**Task material:**
>>

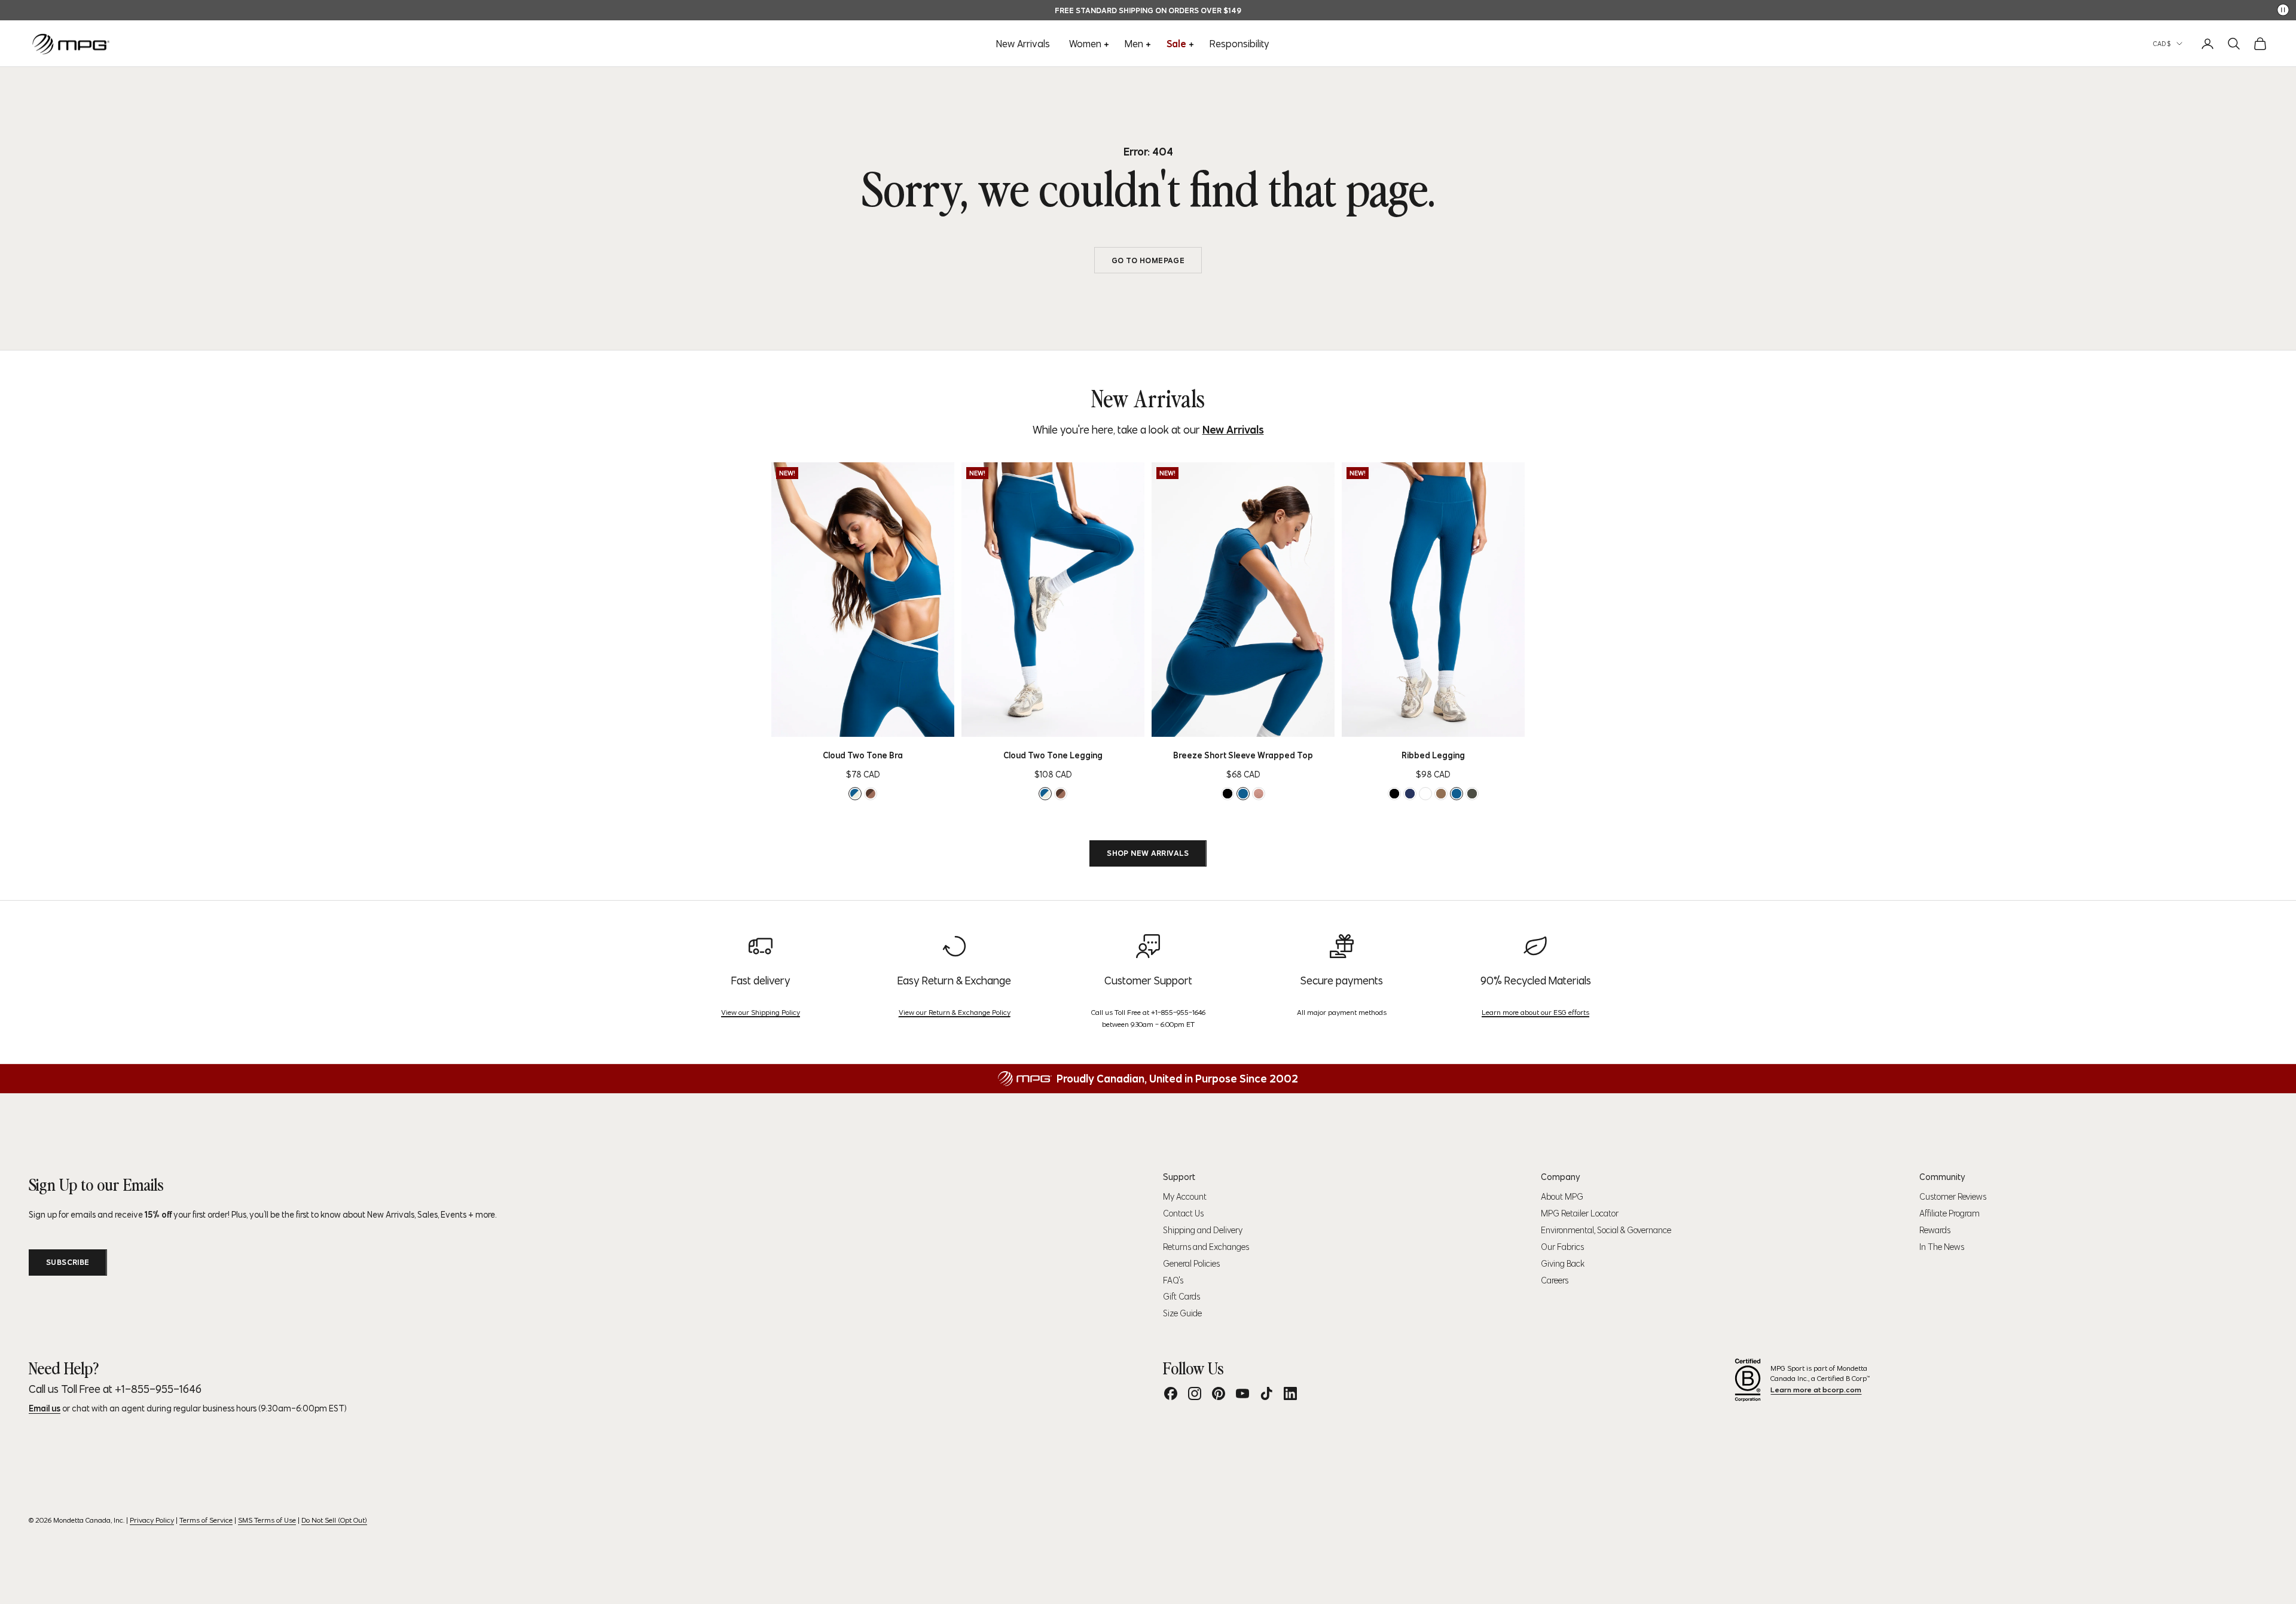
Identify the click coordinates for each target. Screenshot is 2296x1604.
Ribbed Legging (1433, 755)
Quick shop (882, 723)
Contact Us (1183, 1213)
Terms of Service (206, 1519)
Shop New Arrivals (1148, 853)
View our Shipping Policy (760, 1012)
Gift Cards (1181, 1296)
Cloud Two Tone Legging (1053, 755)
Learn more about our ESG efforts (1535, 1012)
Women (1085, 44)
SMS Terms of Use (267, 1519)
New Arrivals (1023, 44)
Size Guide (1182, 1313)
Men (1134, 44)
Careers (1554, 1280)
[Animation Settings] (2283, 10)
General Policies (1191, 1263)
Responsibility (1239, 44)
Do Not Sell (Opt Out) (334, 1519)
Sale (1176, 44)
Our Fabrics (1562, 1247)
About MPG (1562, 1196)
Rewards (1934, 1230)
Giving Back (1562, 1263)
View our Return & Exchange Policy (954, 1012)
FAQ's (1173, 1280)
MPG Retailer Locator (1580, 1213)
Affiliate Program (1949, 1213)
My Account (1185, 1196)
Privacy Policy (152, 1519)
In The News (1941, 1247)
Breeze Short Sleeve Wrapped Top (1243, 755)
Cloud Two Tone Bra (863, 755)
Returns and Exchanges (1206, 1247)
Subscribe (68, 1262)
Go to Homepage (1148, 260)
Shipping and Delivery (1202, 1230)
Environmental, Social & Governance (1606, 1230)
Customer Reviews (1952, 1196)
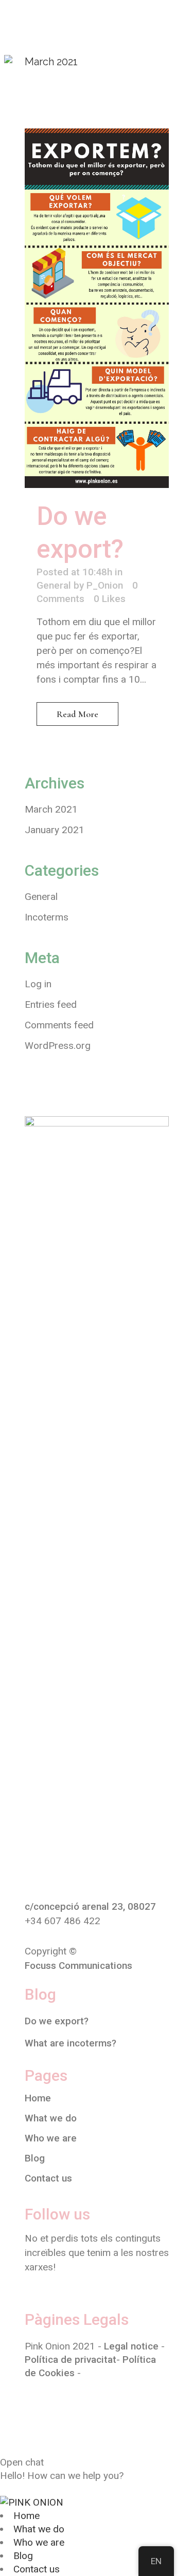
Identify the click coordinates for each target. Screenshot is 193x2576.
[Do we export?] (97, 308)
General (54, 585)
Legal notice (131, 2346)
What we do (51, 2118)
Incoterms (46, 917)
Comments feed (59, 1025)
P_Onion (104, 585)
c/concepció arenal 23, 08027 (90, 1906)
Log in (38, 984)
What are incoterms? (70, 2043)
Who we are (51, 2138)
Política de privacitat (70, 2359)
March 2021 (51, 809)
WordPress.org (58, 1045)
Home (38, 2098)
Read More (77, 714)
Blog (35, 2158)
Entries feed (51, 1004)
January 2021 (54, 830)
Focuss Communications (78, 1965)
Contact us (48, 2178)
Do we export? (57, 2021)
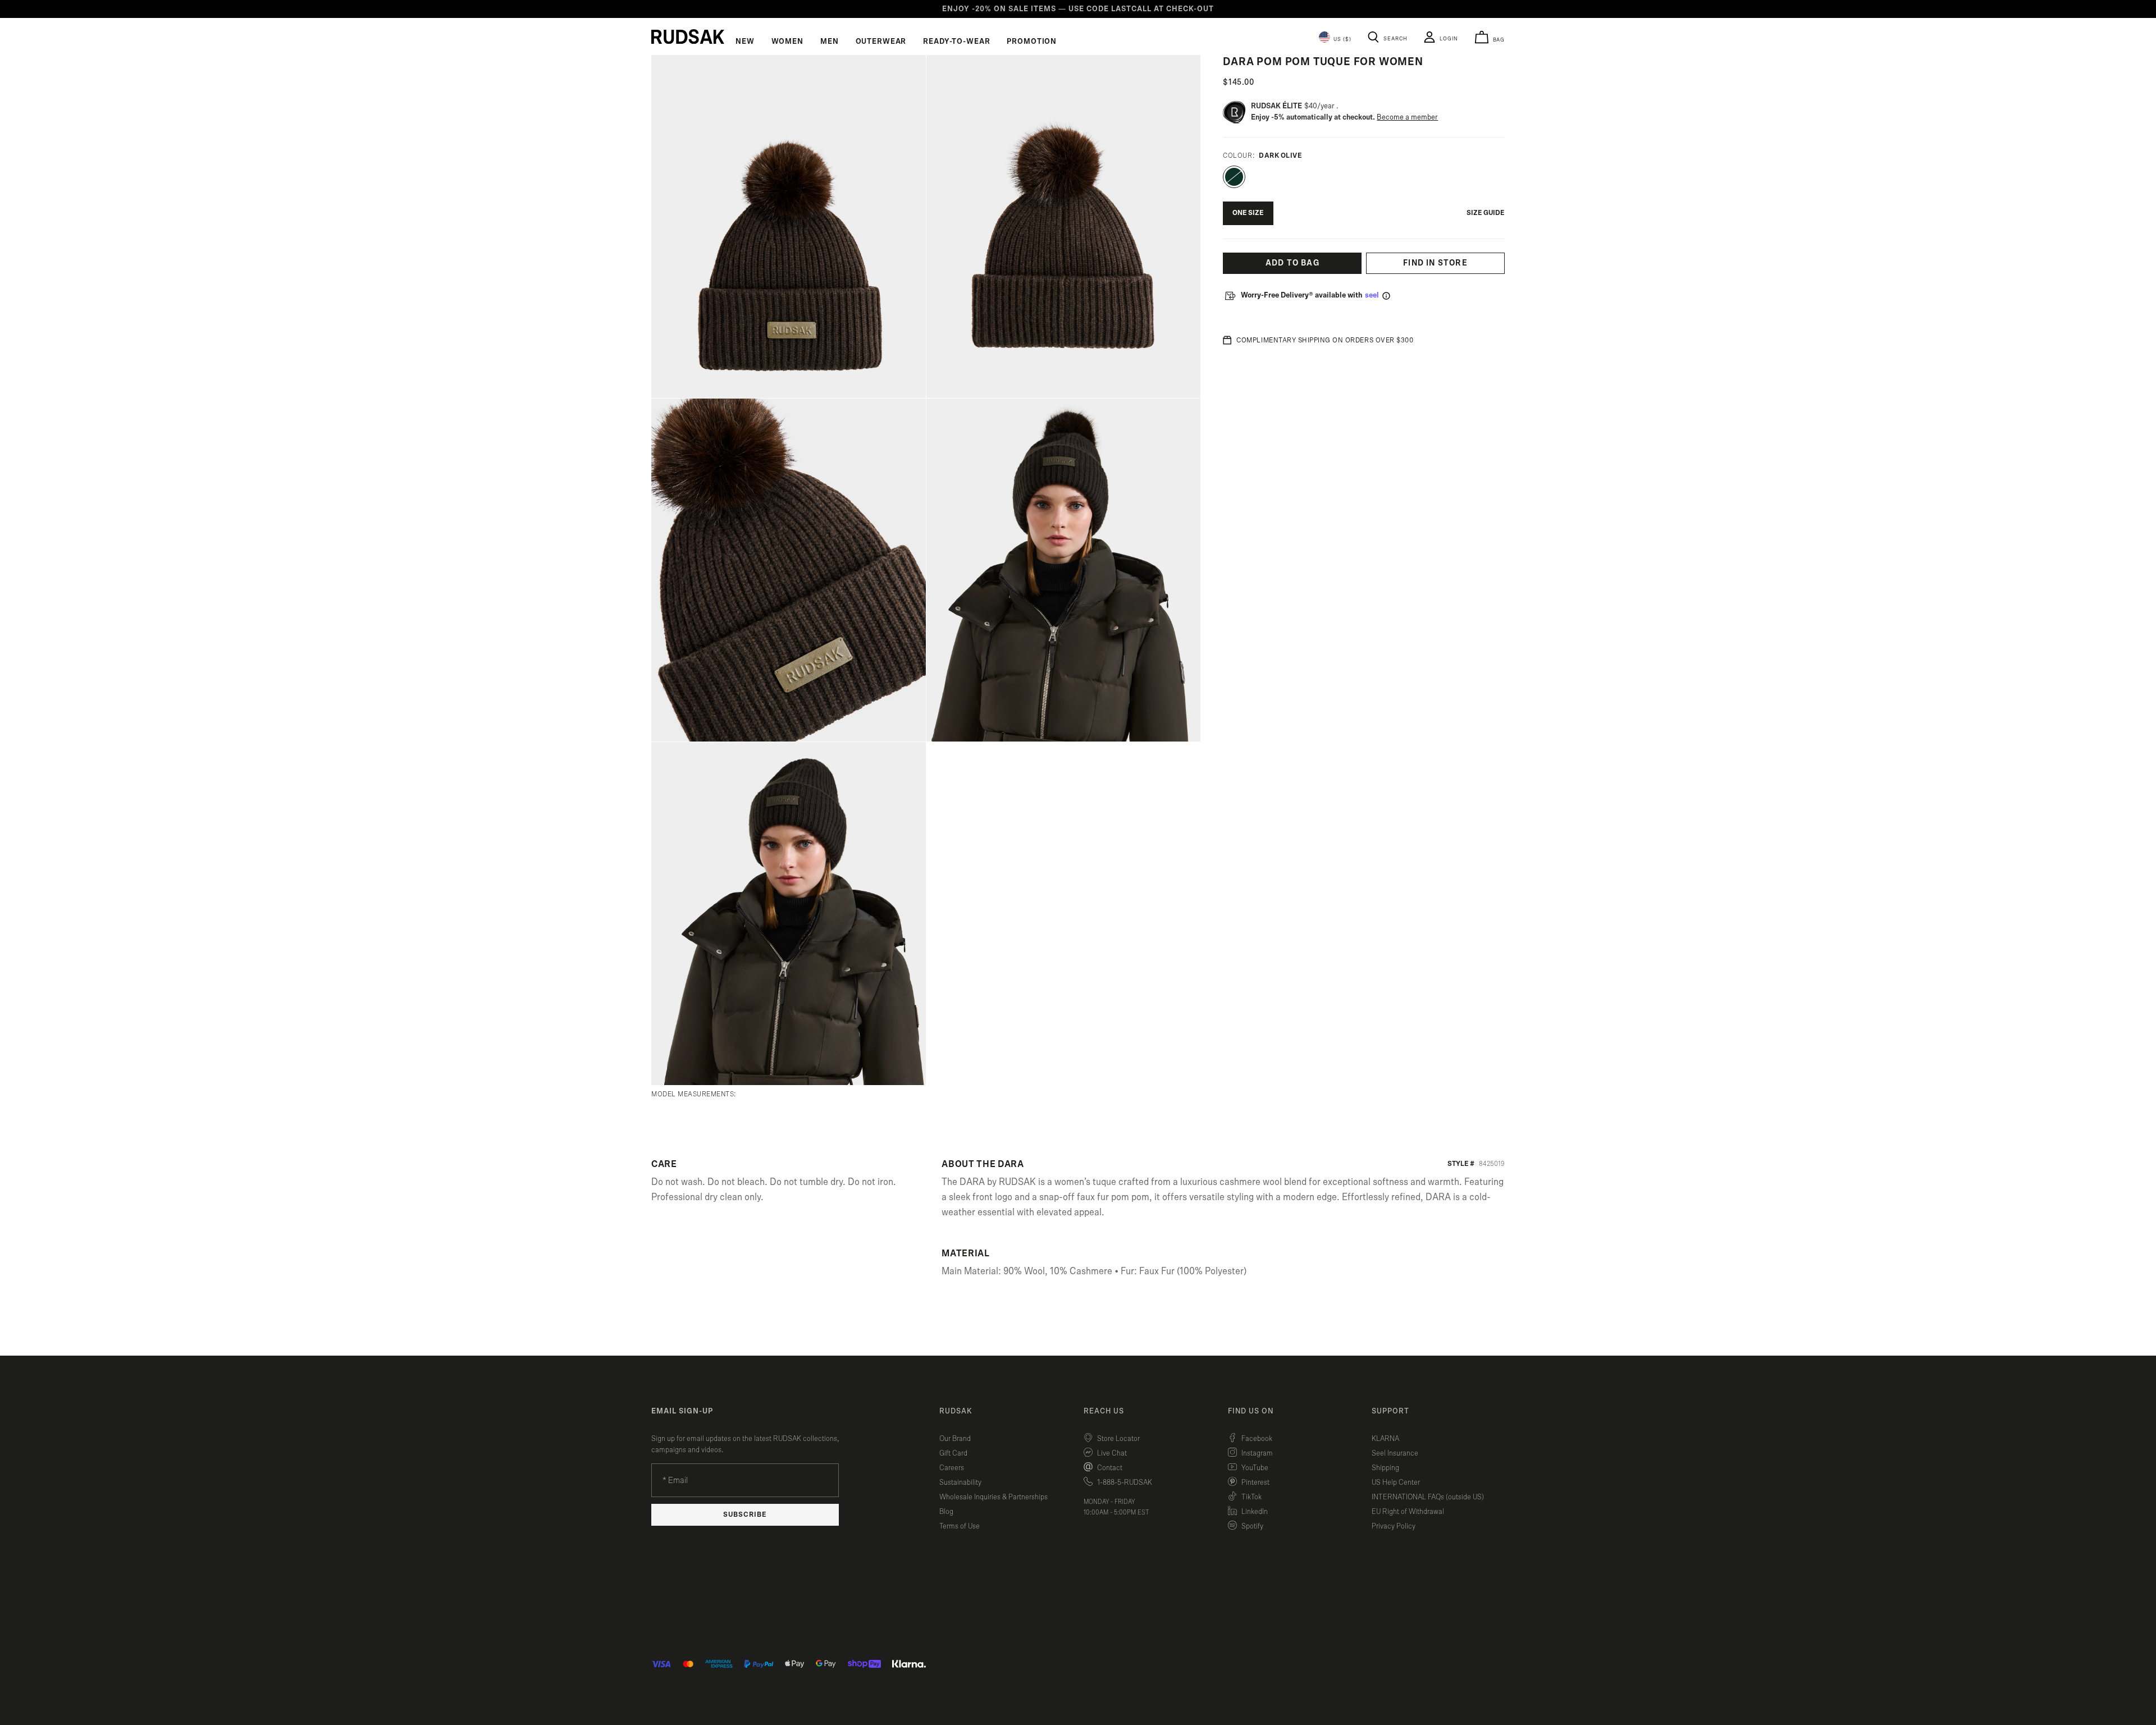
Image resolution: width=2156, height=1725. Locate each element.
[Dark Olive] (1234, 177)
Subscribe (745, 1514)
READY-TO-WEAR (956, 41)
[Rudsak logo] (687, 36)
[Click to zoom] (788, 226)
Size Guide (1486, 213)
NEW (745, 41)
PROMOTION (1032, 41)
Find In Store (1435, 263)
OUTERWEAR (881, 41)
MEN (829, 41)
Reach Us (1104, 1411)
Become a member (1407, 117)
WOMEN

<<

Within the listing, count the lines that contain the word "Identify", and give the count by itself.

2